* **CONSIGNA 1**:
Responde con base en el fragmento sobre Belén Lobo:
(a) ¿Cómo se llamaba el único bar gay de Caracas que frecuentaba Belén Lobo?
(b) ¿Qué consiguió para una película venezolana además de armas y uniformes militares?
(c) ¿Dónde aparecieron finalmente los anteojos?
* **CONSIGNA 2**: Copia del fragmento sobre Belén Lobo el tramo que va de "Fue allí donde" a "de lo insólito!).", y cambia "lentes" por "anteojos".

* **FRAGMENTO SELECCIONADO**:

Se vio a Belén Lobo, mi mujer, a comienzos de los años cincuenta del pasado siglo, frecuentar el Yelitza en el Callejón de la Puñalada de Sabana Grande, entonces el único bar gay de Caracas donde Víctor Valera disfrazado de hipopótamo de Fantasía, la película de Disney, y Pedro Jota Díaz, redactor de sociales de El Nacional, vestido de Marilyn con pestañas de papel crepé, animaban los carnavales que allí se celebraban.
Descubrió una secreta aptitud como productora cinematográfica la vez que consiguió armas y uniformes militares para una película venezolana, además de un helicóptero, solucionando de paso situaciones que el verdadero productor de la película no sabía cómo resolver.
Pero su mayor hazaña fue la de encontrar mis anteojos, que no se encontraban en ningún lugar de la casa. Removió papeles y gavetas del escritorio, levantó sábanas y almohadas, se agachó y barrió con su penetrante mirada debajo de las camas; buscó y rebuscó, palpó y sacudió camisas y pantalones, puso la casa patas arriba dejándola luego patas abajo, revisó con asombrosa y meticulosa lentitud las cercanías de cada planta del jardín y finalmente fue a la cocina que revisó cuidadosamente y abrió la nevera.
Fue allí donde terminó la delirante búsqueda de los lentes porque los encontró dentro de la mantequillera. Embadurnados de mantequilla como si fuese un trozo de pan en el desayuno y perfectamente congelados. Nadie, ni yo mismo, supo o logró explicar por qué estaban allí. Es posible y puede aventurarse que como era costumbre, yo pasaba a Belén desde la mesa del almuerzo o del desayuno lo que había que guardar en la nevera. Ella lo recogía y lo guardaba. ¡Pude haber puesto los lentes en la mantequillera! Se dirá que solo un desquiciado haría semejante estupidez, pero creo enorgullecerme de no ser cuerdo (¡Allí estaría la clave del misterio y de lo insólito!).

* **EXTRACTO DE DATOS**:
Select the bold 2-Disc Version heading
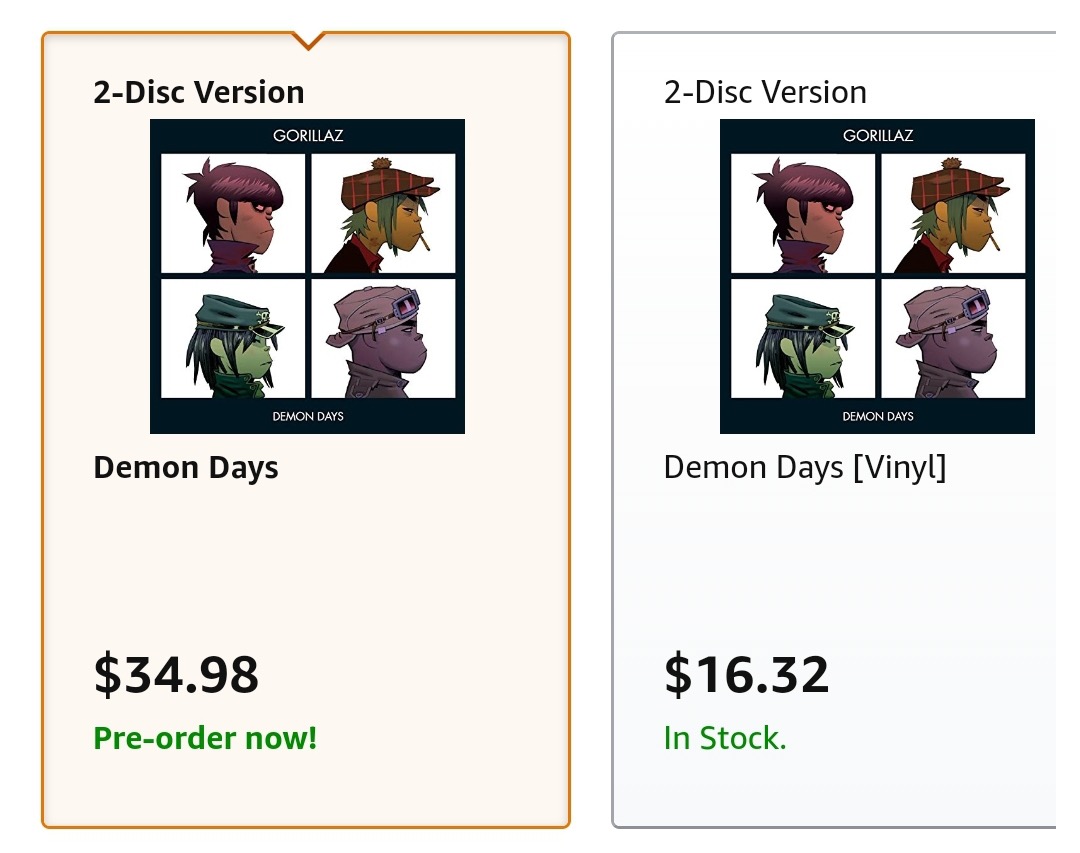The width and height of the screenshot is (1080, 853). [199, 92]
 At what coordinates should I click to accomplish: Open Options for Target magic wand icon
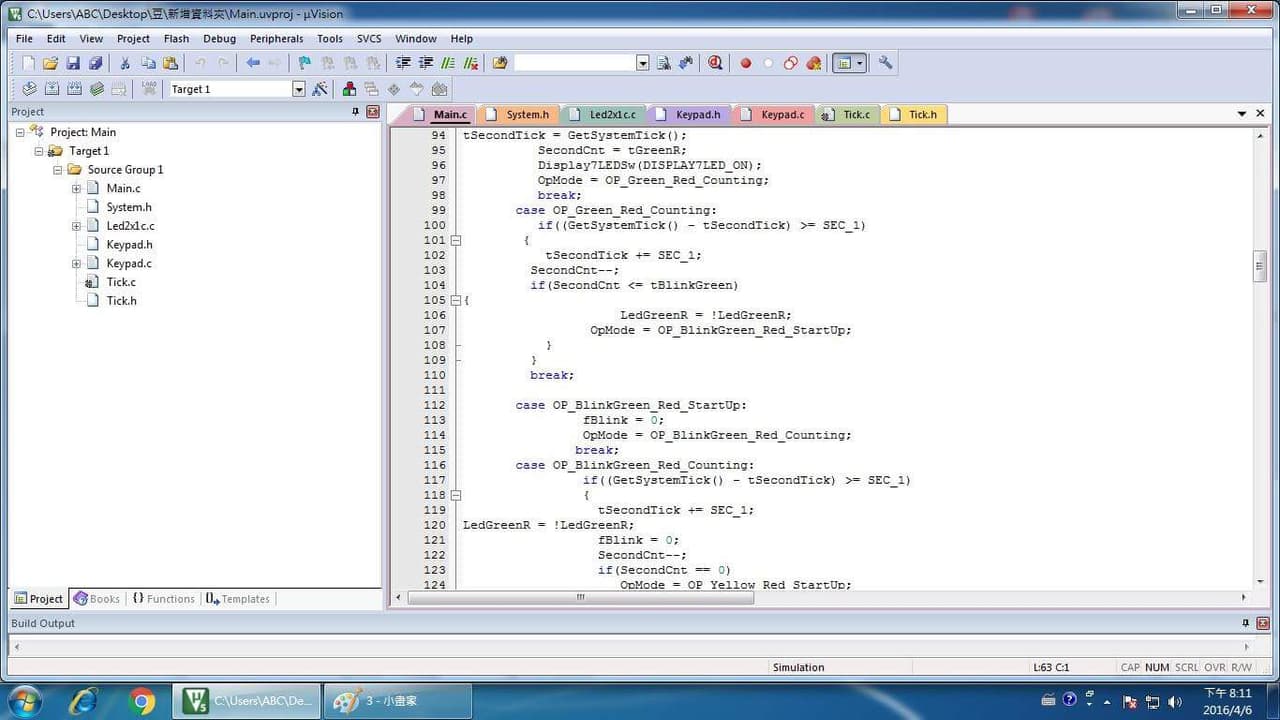[x=320, y=89]
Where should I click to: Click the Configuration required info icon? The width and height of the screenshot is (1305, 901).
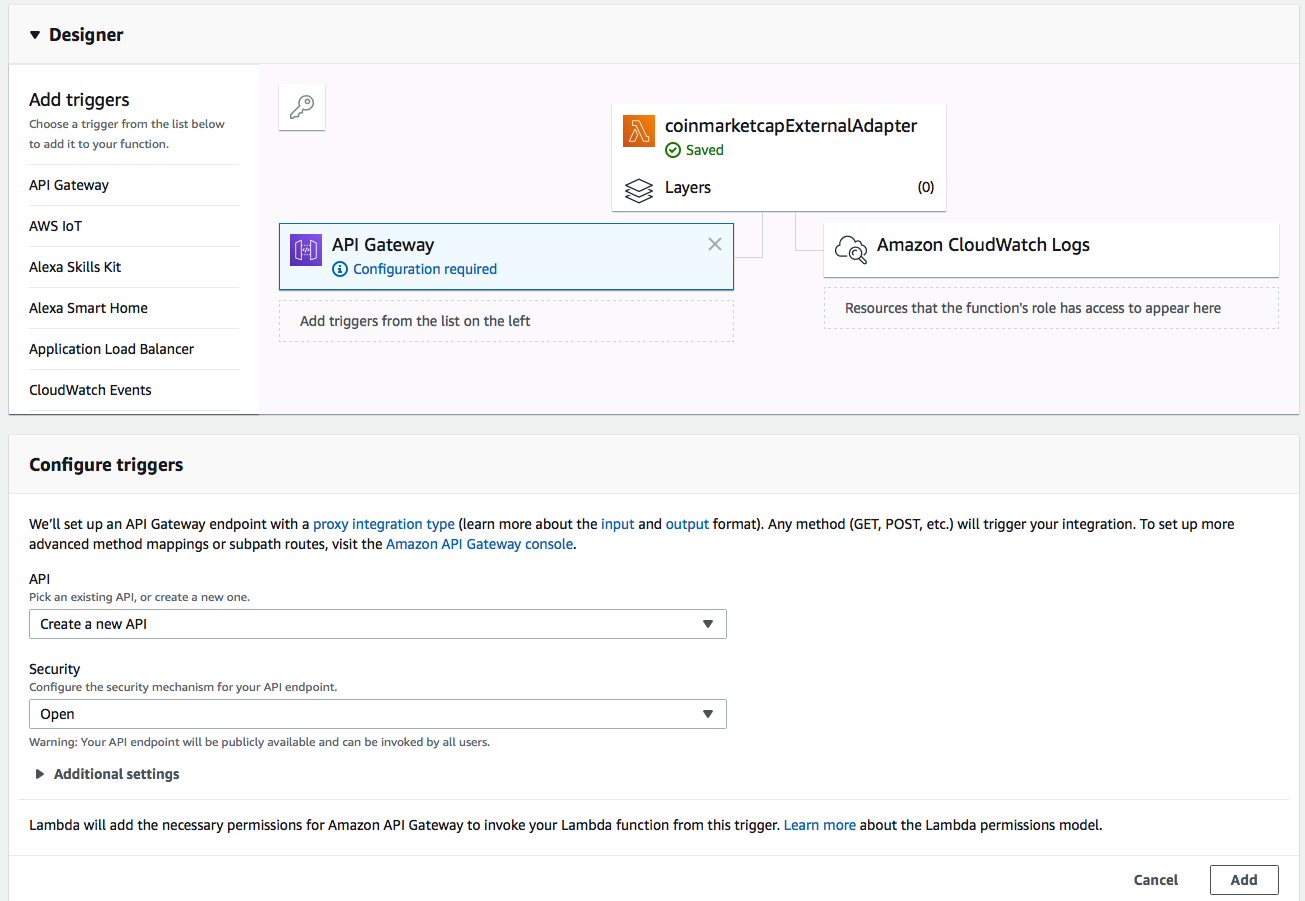coord(340,269)
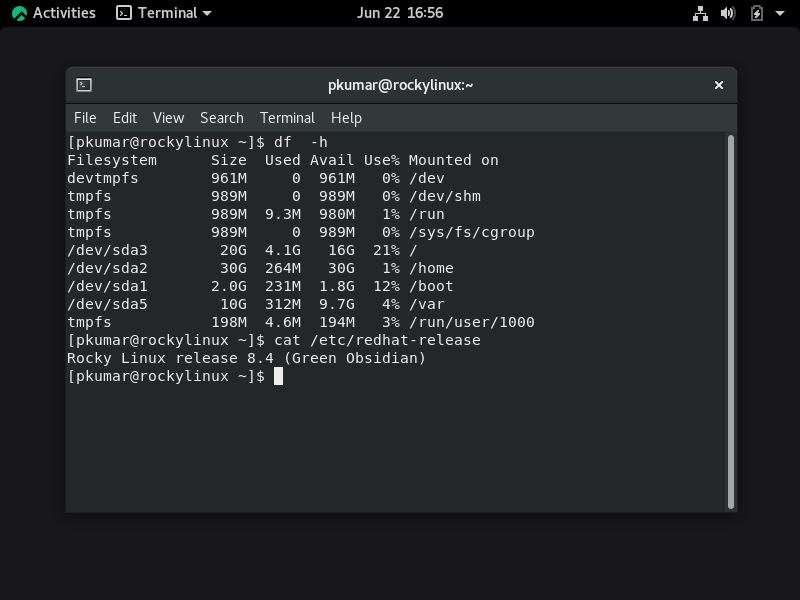This screenshot has width=800, height=600.
Task: Open the View menu
Action: tap(167, 118)
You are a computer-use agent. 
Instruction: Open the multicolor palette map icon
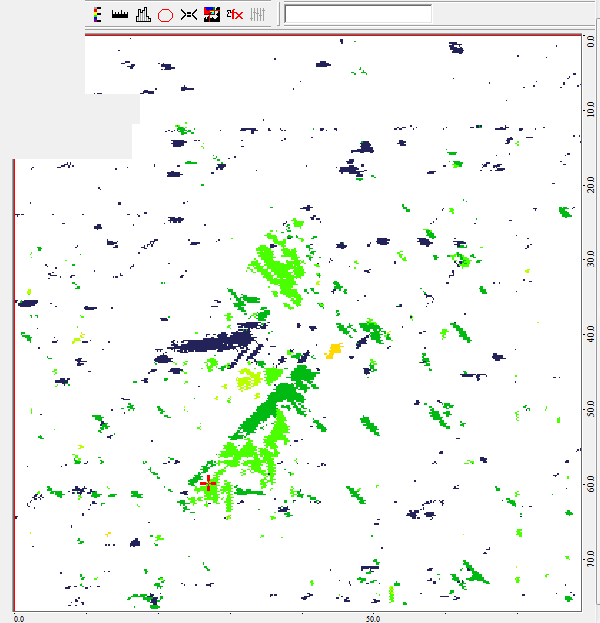point(211,14)
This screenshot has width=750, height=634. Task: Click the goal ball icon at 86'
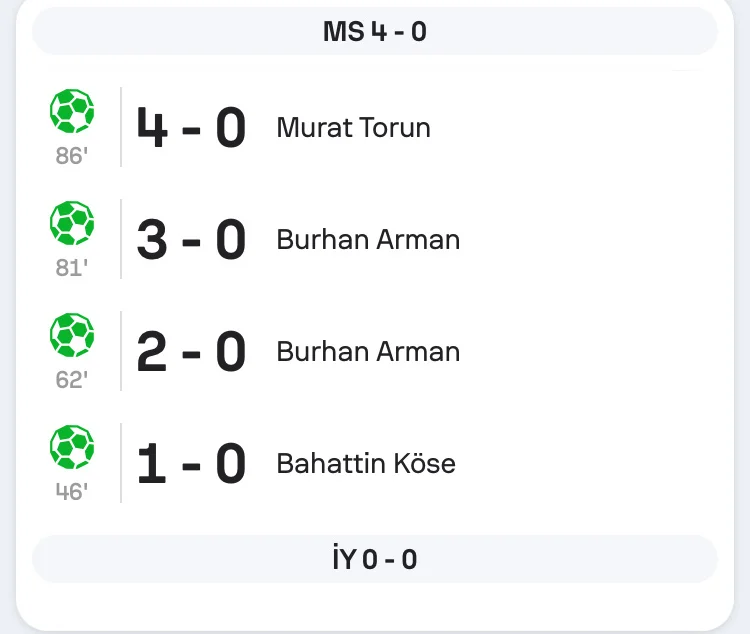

* **TU RESPUESTA 1**:
(a) Yelitza.
(b) Un helicóptero.
(c) Dentro de la mantequillera, en la nevera.

* **TU RESPUESTA 2**:
Fue allí donde terminó la delirante búsqueda de los anteojos porque los encontró dentro de la mantequillera. Embadurnados de mantequilla como si fuese un trozo de pan en el desayuno y perfectamente congelados. Nadie, ni yo mismo, supo o logró explicar por qué estaban allí. Es posible y puede aventurarse que como era costumbre, yo pasaba a Belén desde la mesa del almuerzo o del desayuno lo que había que guardar en la nevera. Ella lo recogía y lo guardaba. ¡Pude haber puesto los anteojos en la mantequillera! Se dirá que solo un desquiciado haría semejante estupidez, pero creo enorgullecerme de no ser cuerdo (¡Allí estaría la clave del misterio y de lo insólito!).